That look , so serious, the kind of seriousness he’d only worn up till now when trying to puzzle out a particularly thorny chemistry problem. In some ways, this wasn’t much different. In other ways, well, it was.

“You’re doing it already.”

It was true. One of his knuckles had brushed mine. Like an accident. I knew it wasn’t.

“Am I?”

He kept going, letting our fingers intertwine for a brief second, come apart, then intertwine again. His thumb traced along the top of mine, gentler than anything so roughened by hard labor had any right to be. His other hand traced a delicate pattern on the exposed skin between the bottom of my crop top and the waist of my corduroy miniskirt with the buttons down the front.
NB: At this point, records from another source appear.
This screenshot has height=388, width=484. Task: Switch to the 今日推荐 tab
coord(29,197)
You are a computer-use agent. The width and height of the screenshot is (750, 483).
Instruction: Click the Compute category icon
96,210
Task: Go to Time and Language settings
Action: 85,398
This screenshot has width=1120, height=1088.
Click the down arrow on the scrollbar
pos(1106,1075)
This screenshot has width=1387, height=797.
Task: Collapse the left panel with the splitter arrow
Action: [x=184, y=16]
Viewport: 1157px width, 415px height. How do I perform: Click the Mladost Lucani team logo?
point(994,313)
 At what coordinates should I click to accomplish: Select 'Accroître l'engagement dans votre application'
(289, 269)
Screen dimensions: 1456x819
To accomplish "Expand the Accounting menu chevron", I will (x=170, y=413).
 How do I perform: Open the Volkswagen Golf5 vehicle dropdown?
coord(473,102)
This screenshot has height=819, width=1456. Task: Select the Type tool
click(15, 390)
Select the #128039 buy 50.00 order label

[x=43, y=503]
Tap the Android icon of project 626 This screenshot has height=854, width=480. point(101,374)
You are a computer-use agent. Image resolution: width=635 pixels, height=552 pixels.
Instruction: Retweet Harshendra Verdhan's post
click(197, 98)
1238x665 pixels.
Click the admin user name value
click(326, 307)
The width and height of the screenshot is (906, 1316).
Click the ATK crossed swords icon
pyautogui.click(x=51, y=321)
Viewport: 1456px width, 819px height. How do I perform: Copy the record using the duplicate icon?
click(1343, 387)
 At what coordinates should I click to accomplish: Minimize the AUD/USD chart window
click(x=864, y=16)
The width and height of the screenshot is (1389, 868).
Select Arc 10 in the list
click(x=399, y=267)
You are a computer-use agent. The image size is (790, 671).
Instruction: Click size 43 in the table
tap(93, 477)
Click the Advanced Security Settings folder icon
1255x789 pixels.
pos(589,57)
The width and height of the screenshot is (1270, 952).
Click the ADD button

I must be flushed red from my head to my decolletage right down to my toes, and I hoped to God he was enjoying it. As for my insides, they had melted into a puddle of thick, viscous fluid, and I hoped he was enjoying that , too, because there was no way he couldn’t have sensed it somehow.

“Yes. You’re touching me.”

“Oh. So sorry, miss.”

One little deft flick of his wrist and I was somehow propelled forward against his chest, with one of his hands migrating to the small of my back.

“So I was right.” He could breathe the words into my ear now. “You, of all people, should know I’m always right.”

“About chemistry, maybe,” I breathed back.

“About so much more than that.”

A second later, somehow, a roughened thumb was tracing the line of my jaw, tilting it closer to his mouth.

Well brought up, schooled in propriety and decorum, I should have run away and screamed and yelled and—oh, now I was ruined, ruined. Eighteen years’ worth of straight As and gold stars and proper deportment just to let a slave kiss me—and kiss me like that .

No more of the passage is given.